The New York Times almost earned points on Thursday by pointing out New York had differing takes on the hot topic of abortion in the city’s theater spaces. In a “Critic’s Notebook” by Laura Collins-Hughes, there was this headline:
Comic or Graphic, Shows About Abortion Surface a Stark Divide
Decidedly anti-sensationalistic, Alison Leiby’s shrewd and funny personal monologue plays downtown. Uptown, a staged reading focuses on a gruesome case.
So you quickly suspect the “shrewd and funny” one is promoting abortion, and the “gruesome” one is opposed. (Is there such a thing as a “non-gruesome” abortion?)
So here is the first thing you need to know about Leiby’s abortion story: In a smart and entertaining show, full of observations about the sometimes painful messiness of female bodies — menstruation, childbirth, lactation — and the social pressure to put on a happy face about all of it, her trip to Planned Parenthood is the least dramatic, most calmly straightforward part.
Collins-Hughes says getting abortions is common, announcing her own abortion late in the article: "As for going behind those doors, women do that every day, seeking abortion care. Leiby did it. I’ve done it. My mom did it, too, pre-Roe v. Wade, to save her life from an ectopic pregnancy before my brothers and I were born."

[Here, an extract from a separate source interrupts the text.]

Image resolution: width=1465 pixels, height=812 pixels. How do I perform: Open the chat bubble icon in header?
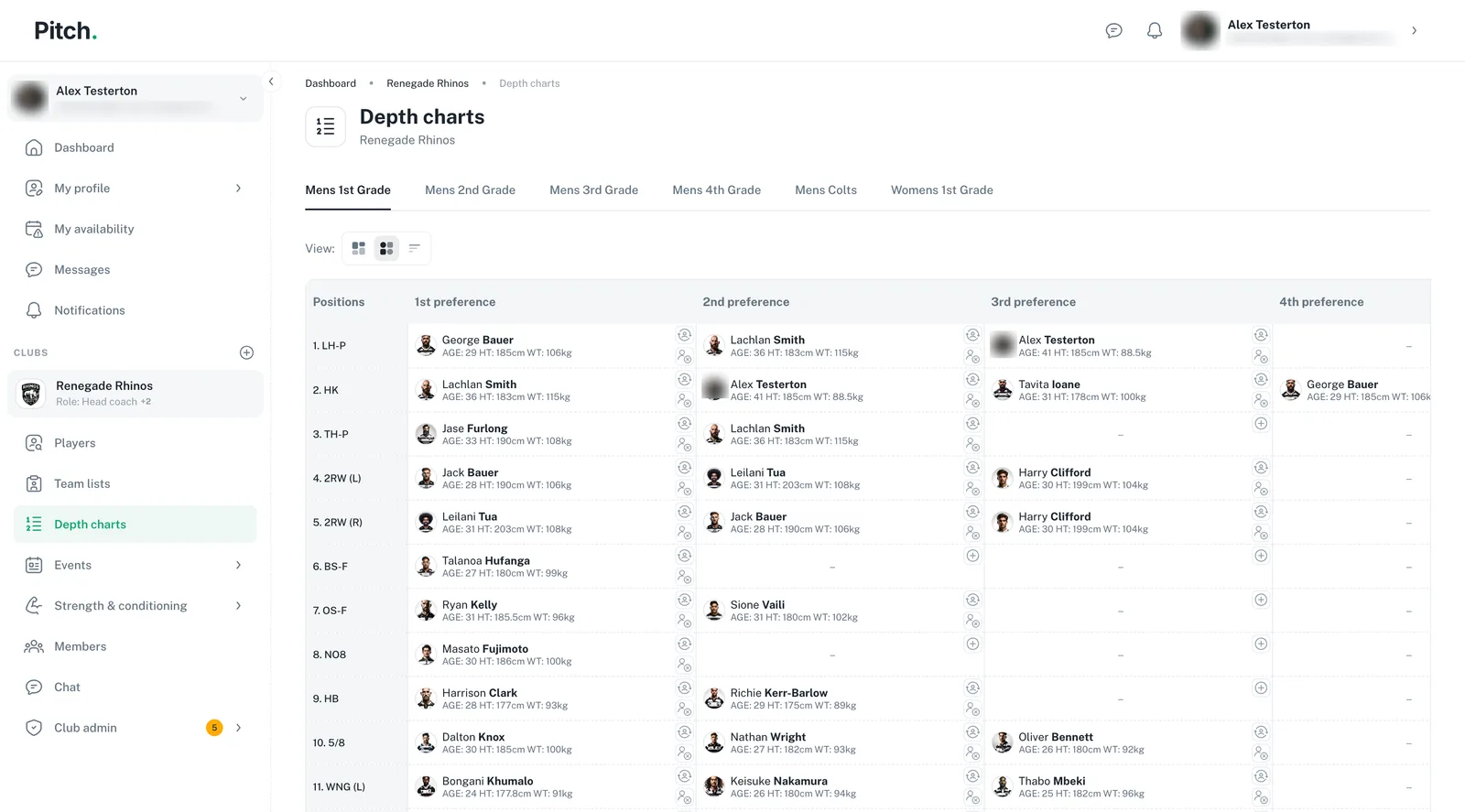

Then the tone turned negative:
A couple of miles uptown, at the Chain Studio Theater on West 36th Street, is a show that announced its New York run as Oh Gosnell: The Truth About Abortion — a tabloid title with stalkerish overtones, especially given that its own news release mentions Leiby’s show.
A publicist for Oh Gosnell said that the creation of the play was inspired by Leiby’s comic monologue. “They laugh about it — we tell the truth about it,” says the website of the play now going by the name Oh Gosnell: A Show About the Truth....
Laughter and truth are not mutually exclusive, of course, even if McAleer, a right-wing provocateur whose program bio calls him “a veteran investigative journalist,” implies otherwise.
As for conveying any general truth about abortion, rather than specific truths about the gruesome case of Kermit Gosnell — a Philadelphia physician convicted in 2013 of first-degree murder for killing three babies after botched late-term abortions — it doesn’t. Neither is it constructed to persuade.
Collins-Hughes took exception to the play's producer Phelim McAleer claiming "no national media covered the story" of the Gosnell trial. She is right that the New York Times covered it. But most of the national media displayed an allergy to the Gosnell story, ignoring it for years at a time. His clinic was unsanitary, and his methods were unsafe. The feminist critic here strangely leaves out the woman who died in Gosnell's clinic, from being overmedicated. Gosnell was also convicted of involuntary manslaughter in the death of Karnamaya Mongar, a refugee from Nepal.
Notice that Leiby the abortion comedian isn't "left-wing," she's somehow Everywoman. You can see the paper's enthusiasm for her routine because at the bottom they link to other promotional Times articles about Leiby's abortion comedy.